Grand Mufti of Egypt

Shawki Ibrahim Abdel-Karim Allam (شوقي إبراهيم عبد الكريم علام) (Note: Final ى (yāʾ) is commonly spelled in Egypt without dots, hence .) (Note: .) is an Egyptian theologian and cleric who served as the 19th Grand Mufti of Egypt through Dar al-Ifta al-Misriyyah from 2013 to 2024. He was succeeded by Nazeer Ayyad on the 11th of August 2024, following a presidential decree.

==Biography==
Allam was born in the Nile Delta governorate of Beheira on 12 August 1961. He received his PhD in 1996 from the Al-Azhar University in Jurisprudence and Sharia law. Before his appointment, he served as the chairman of the Department of Jurisprudence at the School of Sharia at Al-Azhar University's Tanta branch. Allam is a Sufi.

==Appointment==
In February 2013, he was elected by Al Azhar's Council of Senior Scholars replacing outgoing grand Mufti, 61-year-old Ali Gomaa. The bylaws of Al-Azhar say the new Grand Mufti must be under the age of 60, have worked continuously inside the religious establishment following his education, be a scholar of both Jurisprudence and Sharia law, and be fluent in a second language other than Arabic.

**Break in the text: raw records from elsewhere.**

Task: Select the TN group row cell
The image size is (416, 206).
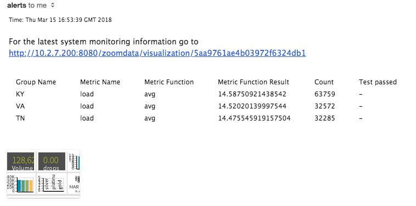Action: coord(20,118)
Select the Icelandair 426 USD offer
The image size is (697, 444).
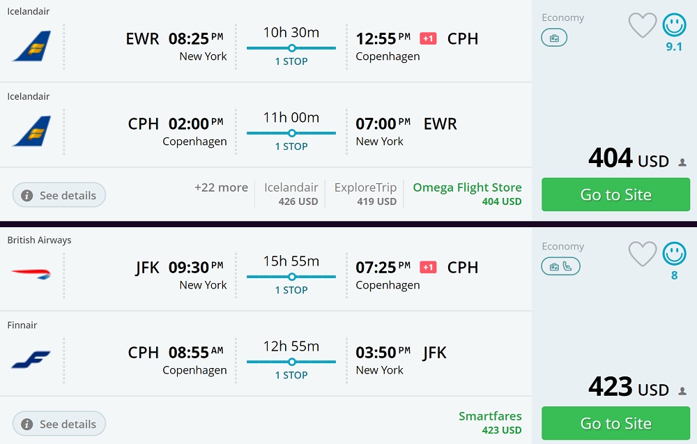click(291, 194)
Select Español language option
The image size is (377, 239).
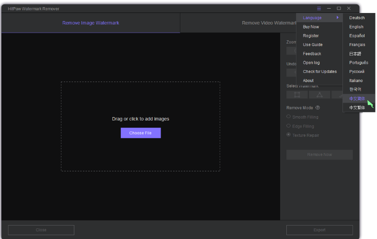tap(357, 36)
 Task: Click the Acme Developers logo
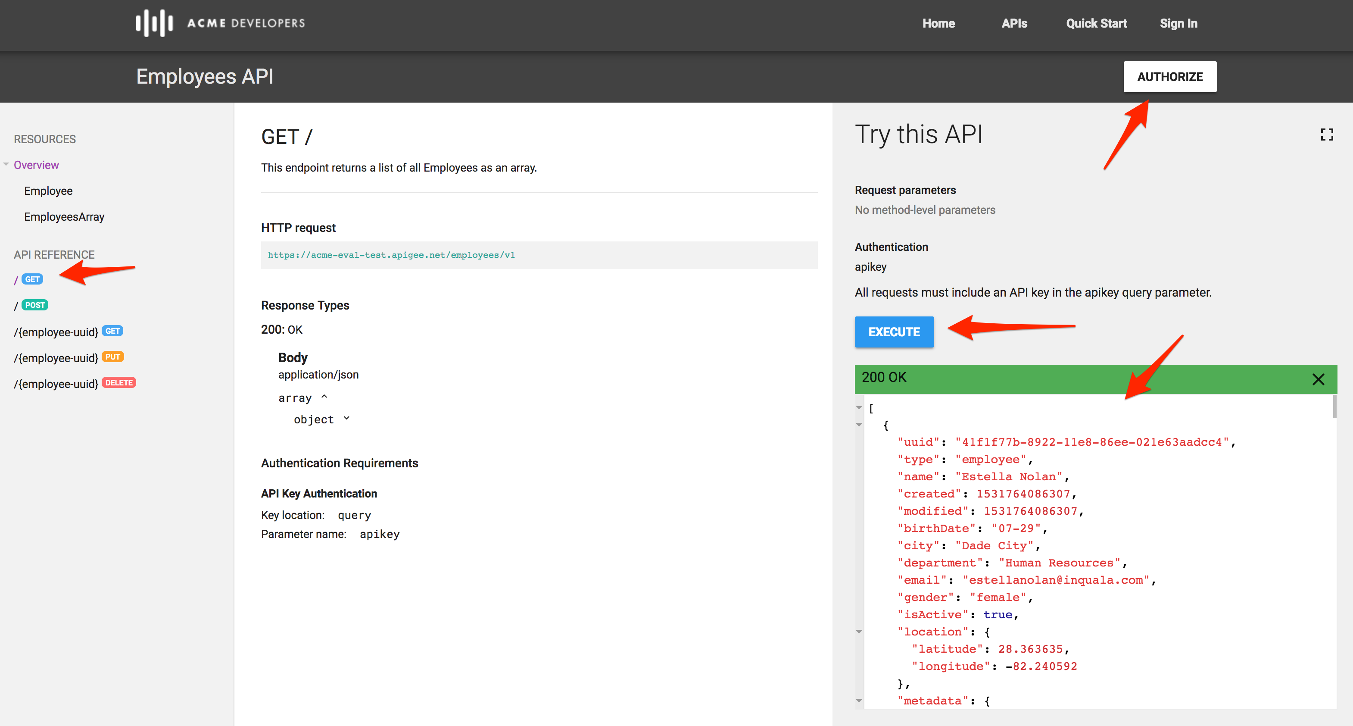click(x=220, y=23)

This makes the first time that the Grand Mufti has been elected by Islamic scholars rather than appointed by the president.

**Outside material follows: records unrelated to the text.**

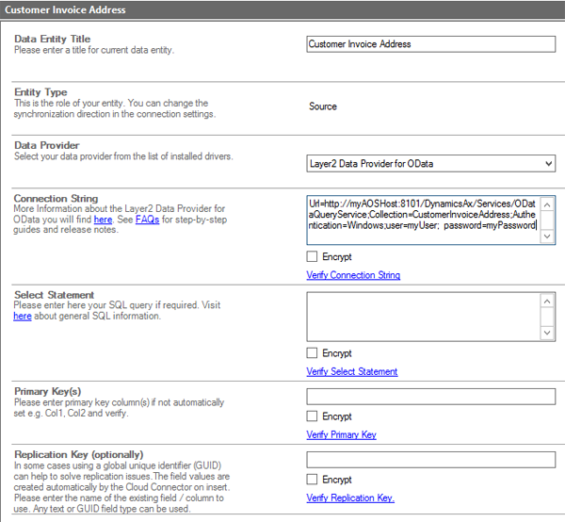This screenshot has width=565, height=522.
Task: Open the Data Provider dropdown
Action: tap(430, 164)
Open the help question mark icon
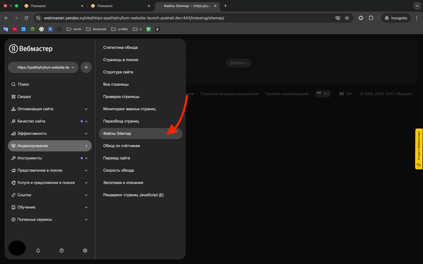423x264 pixels. (62, 251)
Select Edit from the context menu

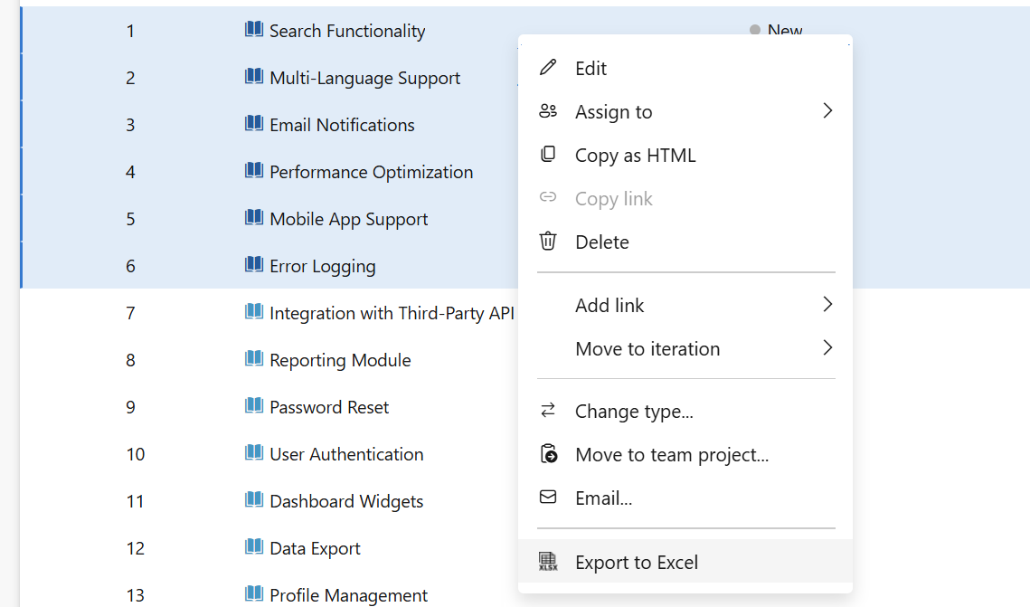(590, 67)
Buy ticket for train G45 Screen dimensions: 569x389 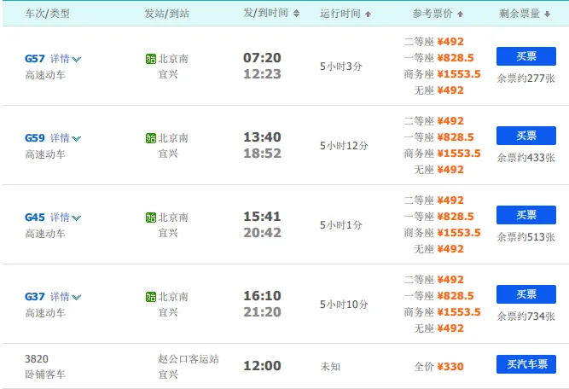[525, 215]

The position of Grand Mufti is seen as very influential in Egypt as well as throughout the Arab and Islamic world. The Grand Mufti is the government's first and primary source of religious authority, is seen as the symbolic religious representative of the government, and is able to issue fatwas on religious matters.

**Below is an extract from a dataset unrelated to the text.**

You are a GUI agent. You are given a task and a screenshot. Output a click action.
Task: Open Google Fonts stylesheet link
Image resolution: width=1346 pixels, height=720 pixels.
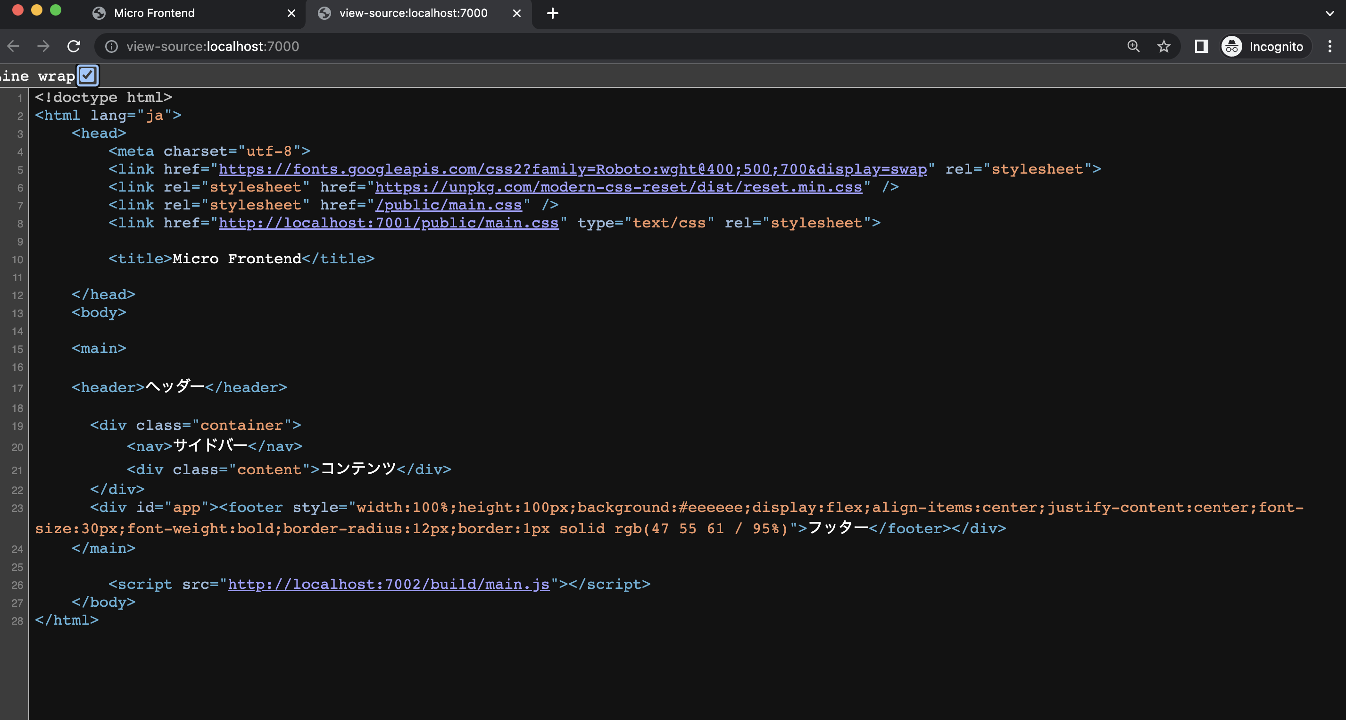click(574, 168)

His office, the Dar al-Ifta al-Misriyyah (literally, the house of fatwas of Egypt), a government agency charged with issuing religious legal opinions on any question to Muslims who ask for them, issues some 5,000 fatwas a week, including both the official ones that he himself crafts on important issues and the more routine ones handled via phone and Internet by a dozen or so subordinate muftis.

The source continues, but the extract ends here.